On June 26, 2026, I joined Canal 13’s morning show to analyze the humanitarian and operational situation in Venezuela following a double earthquake that has claimed a preliminary toll of over 580 lives. With the first 72 hours being critical for search and rescue operations, the conversation covered three key dimensions of Disaster Risk Management.
1. Governance and Response Protocols
The region’s low historical seismic recurrence has meant that earthquake-preparedness culture is underdeveloped. Combined with institutional fragility, this has led to information gaps, rumor propagation, and high-risk actions — such as the premature use of heavy machinery in collapsed structures.
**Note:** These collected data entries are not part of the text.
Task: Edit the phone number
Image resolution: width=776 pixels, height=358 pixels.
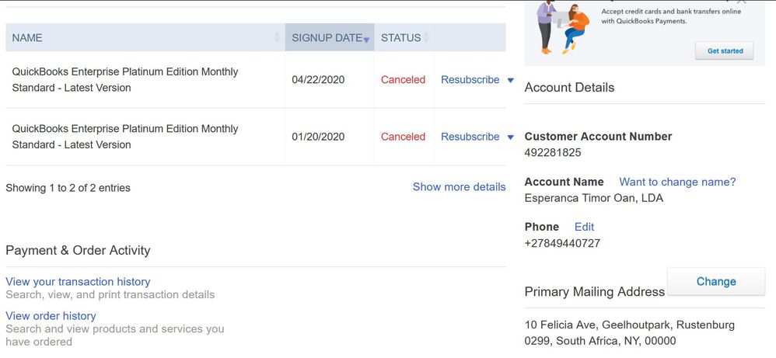Action: point(584,227)
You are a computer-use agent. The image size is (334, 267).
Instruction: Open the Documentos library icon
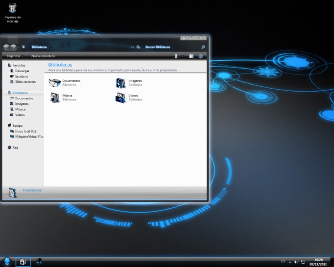[55, 83]
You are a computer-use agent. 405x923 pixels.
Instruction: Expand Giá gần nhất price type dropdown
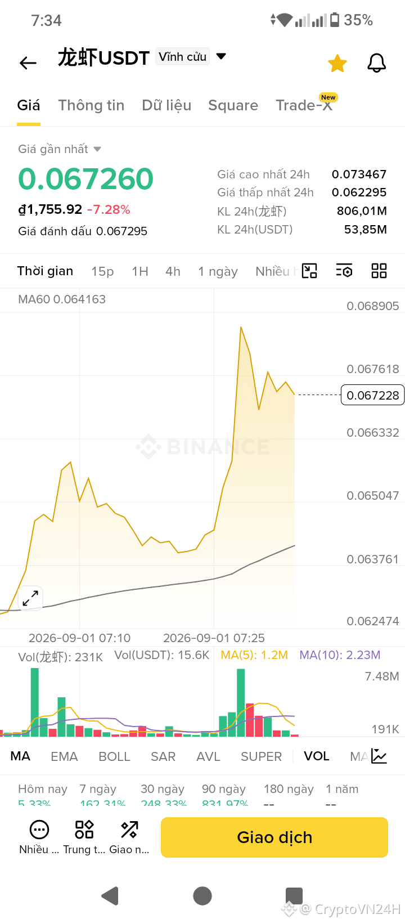(x=97, y=149)
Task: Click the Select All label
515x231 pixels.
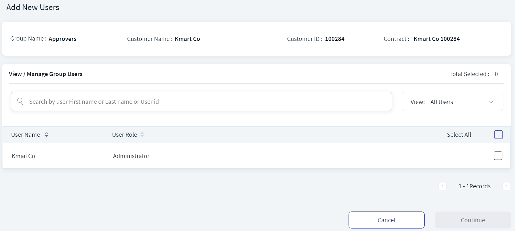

When official information is absent, uncertainty fills the void.
2. International Cooperation and Chile’s Role
Chile’s USAR team — UN-certified and one of the first accredited units to deploy — carries a dual mission: specialized technical rescue with full medical and logistical autonomy, and the responsibility of establishing the international coordination structure for incoming teams from the United States, Colombia, and Europe.
3. Post-Disaster Resilience and Reconstruction
Beyond the immediate response, the long-term challenge for the region is reconstruction that does not replicate pre-existing vulnerability. Chile has a historic opportunity — and a technical obligation — to support capacity transfer: from strengthening seismic building codes to community-level emergency training.
As specialists, our commitment must remain firm: to turn the lessons of theoretical resilience into practical tools that save lives. Our solidarity goes out to the Venezuelan people in this deeply painful moment.